RECORDS
======

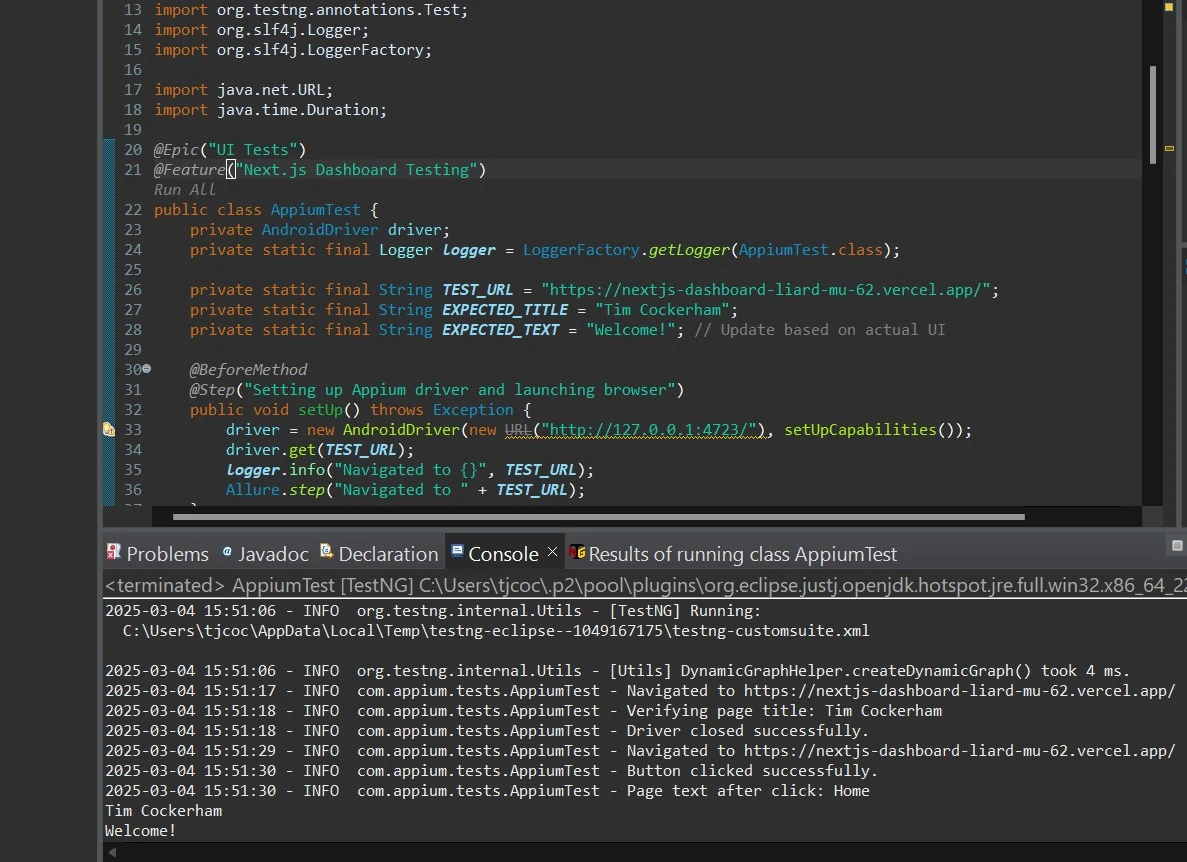This screenshot has height=862, width=1187.
Task: Open Results of running class AppiumTest tab
Action: point(742,554)
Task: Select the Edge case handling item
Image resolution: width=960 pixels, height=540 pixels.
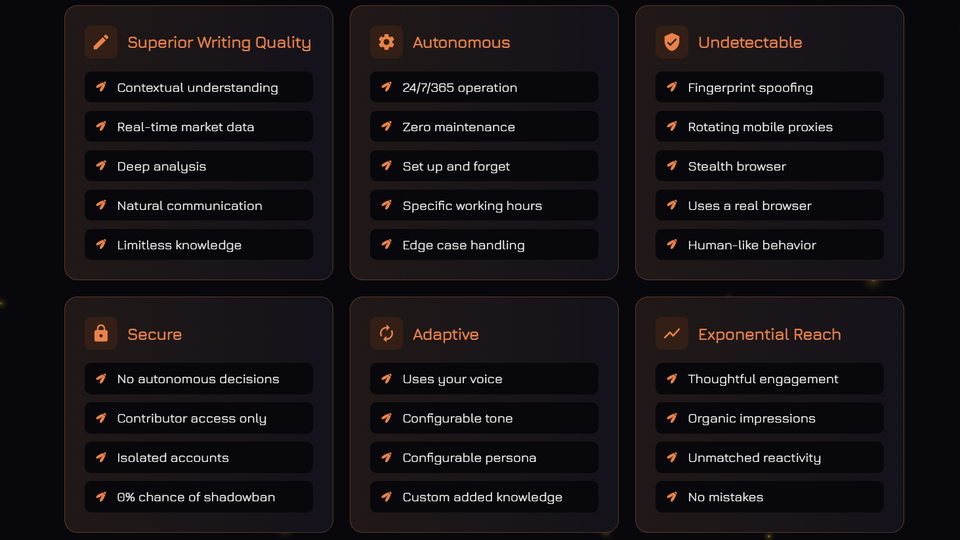Action: coord(484,245)
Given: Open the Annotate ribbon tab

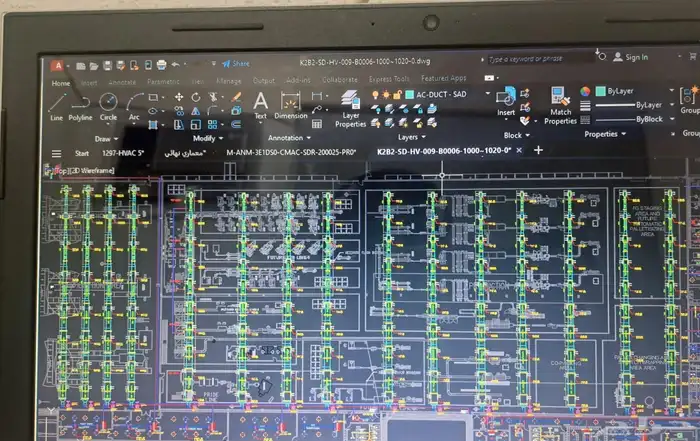Looking at the screenshot, I should [122, 80].
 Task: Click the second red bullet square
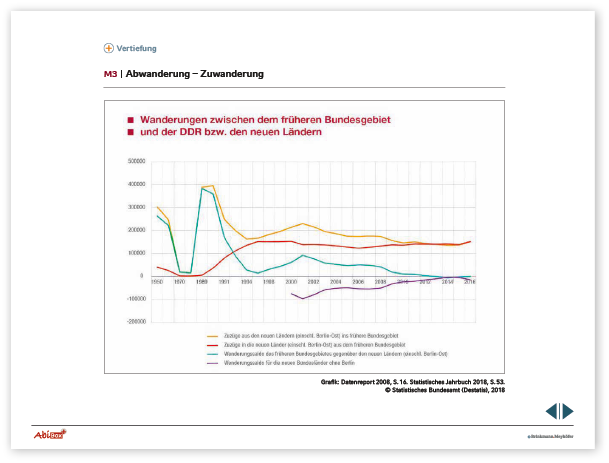click(x=130, y=132)
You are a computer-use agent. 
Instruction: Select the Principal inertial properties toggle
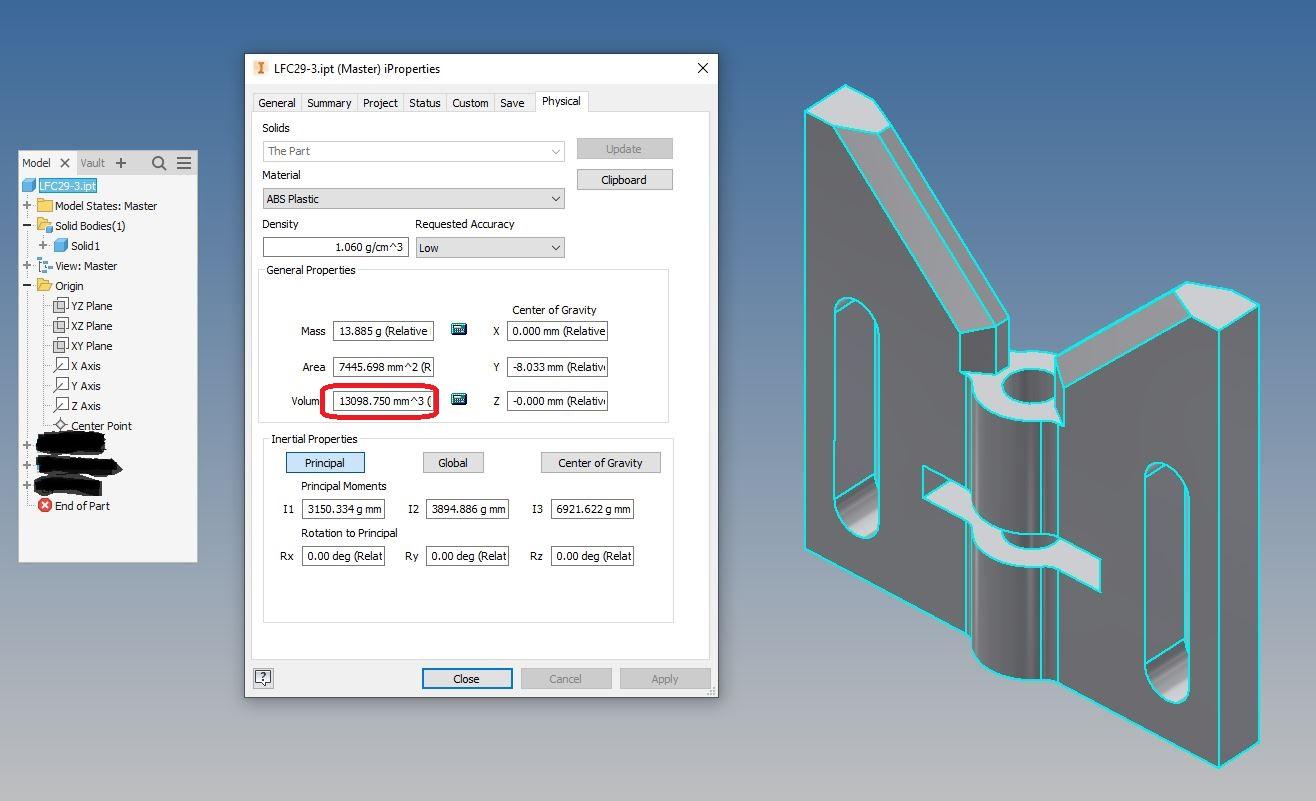click(x=325, y=463)
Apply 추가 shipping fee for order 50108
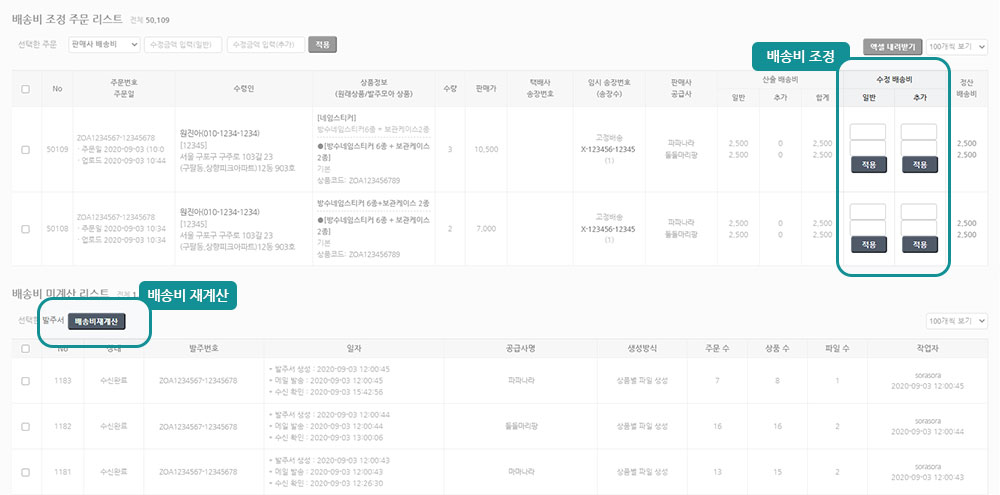 pyautogui.click(x=918, y=245)
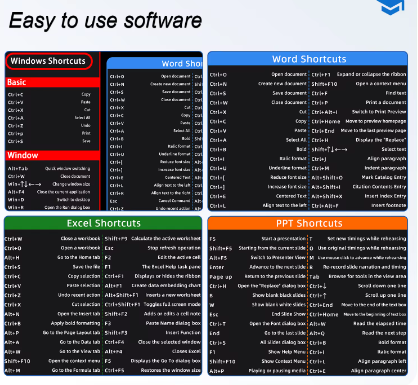Click the Page up row in PPT panel
This screenshot has height=385, width=418.
click(257, 277)
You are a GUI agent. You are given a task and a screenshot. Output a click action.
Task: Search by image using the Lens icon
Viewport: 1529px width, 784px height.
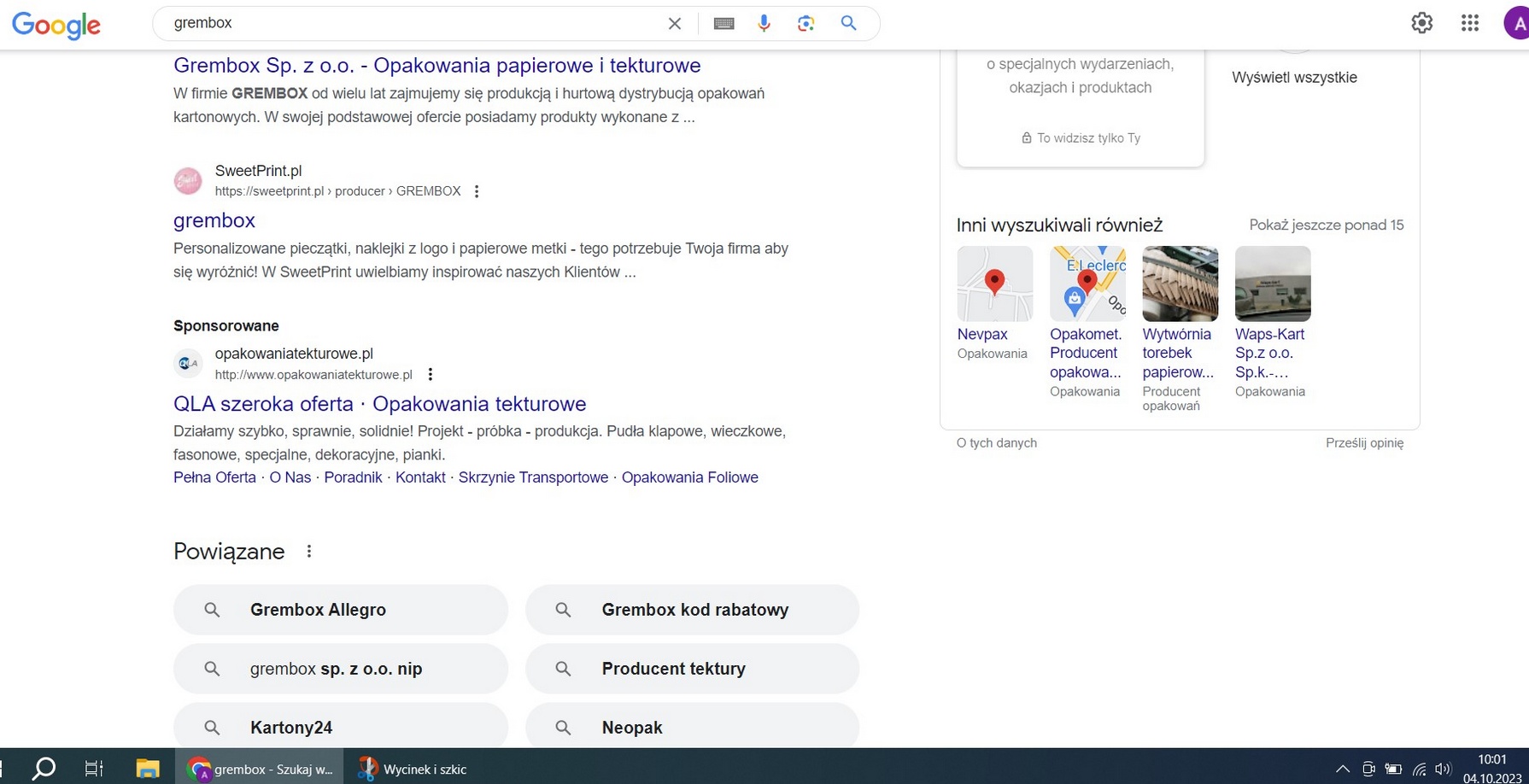pos(806,24)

======

The lines to return are those in the entries above that hold "agent".

You are a computer-use agent. 
You are a GUI agent. You are given a task and a screenshot. Output a click action.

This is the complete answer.